Nel mirino dei sovranisti non c’è solo quello di strappare consensi, ma c’è anche quello di diventare una presenza costante e necessaria all’interno dell’Europarlamento. Primo step sarà quello delle elezioni europee del 26 maggio 2019 e cercare di diventare la seconda forza politica superando il Partito socialista. Come riporta Il Tempo, il fronte sovranista è “un nucleo in grande espansione come conferma la rilevazione del sito specializzato ‘pollofpolls.eu’ che lo dà oggi a 160 seggi, nettamente avanti ai socialisti (crollati a 138) e a un passo dai 179 seggi dei popolari”.

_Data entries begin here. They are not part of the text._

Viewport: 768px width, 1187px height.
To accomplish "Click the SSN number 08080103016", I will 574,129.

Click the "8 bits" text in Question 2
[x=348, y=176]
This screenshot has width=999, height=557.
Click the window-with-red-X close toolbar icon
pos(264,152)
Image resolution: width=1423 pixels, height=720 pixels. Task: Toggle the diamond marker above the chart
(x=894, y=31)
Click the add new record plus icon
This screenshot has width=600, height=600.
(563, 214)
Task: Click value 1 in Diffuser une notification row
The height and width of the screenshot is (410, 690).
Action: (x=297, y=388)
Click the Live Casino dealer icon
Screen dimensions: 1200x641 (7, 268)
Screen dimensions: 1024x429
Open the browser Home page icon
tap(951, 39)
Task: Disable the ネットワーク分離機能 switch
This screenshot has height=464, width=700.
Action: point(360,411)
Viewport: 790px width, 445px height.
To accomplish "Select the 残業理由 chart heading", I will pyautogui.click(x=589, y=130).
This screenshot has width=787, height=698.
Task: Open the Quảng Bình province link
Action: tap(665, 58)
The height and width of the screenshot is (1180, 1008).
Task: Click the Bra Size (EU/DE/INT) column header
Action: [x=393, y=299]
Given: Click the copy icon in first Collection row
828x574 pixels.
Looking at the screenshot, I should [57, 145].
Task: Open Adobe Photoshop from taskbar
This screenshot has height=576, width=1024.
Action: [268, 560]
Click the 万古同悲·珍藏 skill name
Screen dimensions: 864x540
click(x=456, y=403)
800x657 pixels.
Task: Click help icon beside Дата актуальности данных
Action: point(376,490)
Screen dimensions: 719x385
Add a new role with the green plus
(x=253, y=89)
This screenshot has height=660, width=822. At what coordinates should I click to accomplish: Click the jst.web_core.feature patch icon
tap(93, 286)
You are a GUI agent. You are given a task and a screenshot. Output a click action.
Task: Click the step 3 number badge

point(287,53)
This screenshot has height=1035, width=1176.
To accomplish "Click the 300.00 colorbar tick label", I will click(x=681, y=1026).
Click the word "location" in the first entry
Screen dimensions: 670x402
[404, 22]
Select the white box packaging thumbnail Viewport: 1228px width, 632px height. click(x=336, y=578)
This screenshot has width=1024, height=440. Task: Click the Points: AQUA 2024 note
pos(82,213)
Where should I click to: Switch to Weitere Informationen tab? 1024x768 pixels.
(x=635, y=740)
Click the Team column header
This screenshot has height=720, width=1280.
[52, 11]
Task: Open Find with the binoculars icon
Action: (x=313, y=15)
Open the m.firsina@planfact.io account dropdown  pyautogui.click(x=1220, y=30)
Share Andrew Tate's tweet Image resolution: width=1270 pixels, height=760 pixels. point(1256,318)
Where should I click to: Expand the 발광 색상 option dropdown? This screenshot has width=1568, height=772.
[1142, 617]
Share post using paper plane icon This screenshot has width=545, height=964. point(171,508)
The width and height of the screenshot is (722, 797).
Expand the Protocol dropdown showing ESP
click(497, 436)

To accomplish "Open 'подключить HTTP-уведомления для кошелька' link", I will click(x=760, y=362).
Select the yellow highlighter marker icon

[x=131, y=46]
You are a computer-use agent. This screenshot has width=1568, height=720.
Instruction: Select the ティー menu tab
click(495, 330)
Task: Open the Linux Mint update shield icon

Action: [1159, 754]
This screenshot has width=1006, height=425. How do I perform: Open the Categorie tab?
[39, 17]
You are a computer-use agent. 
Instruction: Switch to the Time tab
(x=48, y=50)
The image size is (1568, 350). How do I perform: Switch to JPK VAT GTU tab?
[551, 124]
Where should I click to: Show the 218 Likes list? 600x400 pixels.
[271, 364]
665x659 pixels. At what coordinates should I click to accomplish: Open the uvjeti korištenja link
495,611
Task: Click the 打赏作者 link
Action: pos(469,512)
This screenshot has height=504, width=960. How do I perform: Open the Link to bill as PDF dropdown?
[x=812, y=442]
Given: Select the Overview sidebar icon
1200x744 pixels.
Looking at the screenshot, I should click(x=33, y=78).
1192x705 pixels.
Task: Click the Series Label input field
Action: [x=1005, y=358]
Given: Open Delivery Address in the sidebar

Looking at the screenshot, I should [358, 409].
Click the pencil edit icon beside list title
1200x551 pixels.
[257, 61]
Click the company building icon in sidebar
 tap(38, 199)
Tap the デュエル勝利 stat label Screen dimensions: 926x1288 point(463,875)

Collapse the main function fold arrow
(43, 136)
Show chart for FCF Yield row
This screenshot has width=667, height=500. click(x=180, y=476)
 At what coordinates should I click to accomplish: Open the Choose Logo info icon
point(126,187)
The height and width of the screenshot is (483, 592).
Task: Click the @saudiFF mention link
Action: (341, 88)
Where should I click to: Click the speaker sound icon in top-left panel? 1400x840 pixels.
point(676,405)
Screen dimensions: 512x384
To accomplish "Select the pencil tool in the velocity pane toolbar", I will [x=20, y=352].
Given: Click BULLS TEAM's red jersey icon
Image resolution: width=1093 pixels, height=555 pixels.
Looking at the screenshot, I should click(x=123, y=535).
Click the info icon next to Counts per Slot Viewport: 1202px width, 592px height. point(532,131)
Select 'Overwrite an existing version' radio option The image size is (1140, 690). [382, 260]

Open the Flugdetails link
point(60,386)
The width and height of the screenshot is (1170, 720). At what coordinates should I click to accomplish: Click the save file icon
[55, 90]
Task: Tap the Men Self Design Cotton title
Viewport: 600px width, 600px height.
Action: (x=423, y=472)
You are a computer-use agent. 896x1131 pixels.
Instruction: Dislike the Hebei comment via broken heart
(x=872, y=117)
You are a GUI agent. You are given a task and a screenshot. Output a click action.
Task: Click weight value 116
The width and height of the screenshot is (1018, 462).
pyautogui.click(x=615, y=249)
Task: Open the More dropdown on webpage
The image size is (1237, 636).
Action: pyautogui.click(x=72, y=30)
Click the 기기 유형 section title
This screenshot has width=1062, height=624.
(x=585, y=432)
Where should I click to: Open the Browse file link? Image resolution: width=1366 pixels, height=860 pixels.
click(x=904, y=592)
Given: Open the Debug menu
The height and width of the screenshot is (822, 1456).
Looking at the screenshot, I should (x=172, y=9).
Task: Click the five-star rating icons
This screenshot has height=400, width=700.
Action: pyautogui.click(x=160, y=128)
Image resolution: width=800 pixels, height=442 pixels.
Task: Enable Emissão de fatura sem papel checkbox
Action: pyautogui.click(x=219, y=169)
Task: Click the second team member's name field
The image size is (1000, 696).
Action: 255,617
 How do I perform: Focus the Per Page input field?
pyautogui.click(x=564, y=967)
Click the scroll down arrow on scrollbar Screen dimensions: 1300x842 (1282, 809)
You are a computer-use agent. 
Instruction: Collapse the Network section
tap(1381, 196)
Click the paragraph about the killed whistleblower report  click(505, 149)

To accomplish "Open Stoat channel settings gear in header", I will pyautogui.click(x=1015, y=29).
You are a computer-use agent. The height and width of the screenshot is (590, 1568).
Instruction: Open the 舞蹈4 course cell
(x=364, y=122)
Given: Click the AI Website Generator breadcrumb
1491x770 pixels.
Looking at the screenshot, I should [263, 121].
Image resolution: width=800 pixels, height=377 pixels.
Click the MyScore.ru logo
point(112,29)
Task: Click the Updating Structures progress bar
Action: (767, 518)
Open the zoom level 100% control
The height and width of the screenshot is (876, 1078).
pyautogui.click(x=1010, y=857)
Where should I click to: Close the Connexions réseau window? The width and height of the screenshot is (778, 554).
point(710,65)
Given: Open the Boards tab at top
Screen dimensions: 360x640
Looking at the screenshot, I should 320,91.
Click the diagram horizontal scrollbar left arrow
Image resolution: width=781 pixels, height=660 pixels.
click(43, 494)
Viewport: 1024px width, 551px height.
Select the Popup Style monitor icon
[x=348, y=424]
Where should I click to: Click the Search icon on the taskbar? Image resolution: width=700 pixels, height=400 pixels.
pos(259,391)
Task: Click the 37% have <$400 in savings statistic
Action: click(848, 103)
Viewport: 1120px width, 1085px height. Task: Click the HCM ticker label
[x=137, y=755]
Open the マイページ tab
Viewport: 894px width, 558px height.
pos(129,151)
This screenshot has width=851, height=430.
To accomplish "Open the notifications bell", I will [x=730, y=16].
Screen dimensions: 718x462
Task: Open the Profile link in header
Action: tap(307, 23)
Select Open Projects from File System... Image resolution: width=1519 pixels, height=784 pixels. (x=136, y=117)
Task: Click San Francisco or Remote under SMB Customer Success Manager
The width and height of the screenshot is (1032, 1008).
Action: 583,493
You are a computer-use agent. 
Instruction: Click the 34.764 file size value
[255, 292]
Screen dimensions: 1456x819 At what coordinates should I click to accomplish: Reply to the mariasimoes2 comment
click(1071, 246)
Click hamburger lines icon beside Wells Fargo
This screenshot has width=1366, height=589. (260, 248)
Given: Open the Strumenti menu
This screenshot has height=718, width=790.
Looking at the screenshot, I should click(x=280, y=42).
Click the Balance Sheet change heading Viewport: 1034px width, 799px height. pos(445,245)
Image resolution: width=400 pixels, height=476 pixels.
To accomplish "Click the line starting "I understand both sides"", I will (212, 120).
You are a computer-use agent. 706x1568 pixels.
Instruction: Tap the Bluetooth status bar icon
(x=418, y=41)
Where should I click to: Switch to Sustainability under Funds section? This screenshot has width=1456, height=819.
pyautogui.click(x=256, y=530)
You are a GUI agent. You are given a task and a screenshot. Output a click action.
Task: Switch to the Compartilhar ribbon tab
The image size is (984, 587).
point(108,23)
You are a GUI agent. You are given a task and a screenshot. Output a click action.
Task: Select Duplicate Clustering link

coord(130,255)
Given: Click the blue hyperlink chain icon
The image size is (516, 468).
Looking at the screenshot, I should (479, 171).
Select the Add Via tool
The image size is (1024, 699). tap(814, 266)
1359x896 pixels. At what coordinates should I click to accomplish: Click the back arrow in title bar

Nel caso in cui le elezioni rendessero concreto questo scenario, il blocco a destra otterrebbe quanto voluto: diventare indispensabile e rendere soprattutto difficile, se non impossibile, la riproposizione della Grande Coalizione in salsa europea. Niente più alleanza Ppe- Pse e Alde per spartirsi i posti di comando in Europa. Ma qualcosa di diverso, che potrebbe anche vedere di nuovo il Ppe fra i protagonisti, ma senza la sinistra e con i sovranisti a fare da ago della bilancia. E in questo modo, decidere insieme la nuova Commissione europea.

L’obiettivo di Salvini & co. non è quello di rivoluzionare l’Europa con un voto. La strategia è più a lungo termine e bisogna partire da mosse pragmatiche. Intanto riuscendo a creare un’alleanza politica che rovesci la nomenklatura che ha dettato finora legge in tutto il continente. Nel mirino ci sono i vari Jean-Claude Juncker, Pierre Moscovici e tutti i rappresentanti della Commissione che ha scatenato la ribellione degli elettori europei. E che rappresentano il vero obiettivo del blocco sovranista di cui il ministro dell’Interno e la leader francese rappresentano gli alfieri.

A questo punto, una volta ottenuto un blocco di voti di grande peso e che rappresentino la seconda forza del Parlamento europeo, c’è il secondo step: iniziare a proporre una propria idea di Europa. E in questo senso, l’idea del fronte sovranista è quella di ripensare l’Ue in termini confederali. Non un’unione politica, ma un’alleanza di Stati che abbia a cuore solo alcuni punti, come la protezione dei confini, e che lascia ai singoli governi libertà di movimento sulla società che vuole costruire nel proprio Paese.

Un’Europa minimalista, soft, senza una potenza leader né un sistema di funzionari che controlli la vita dei singoli Stati membri. Un obiettivo arduo, ma non impossibile. E dalla loro parte, i sovranisti hanno alleati forti non solo in Europa, ma anche al di fuori: Russia e Stati Uniti.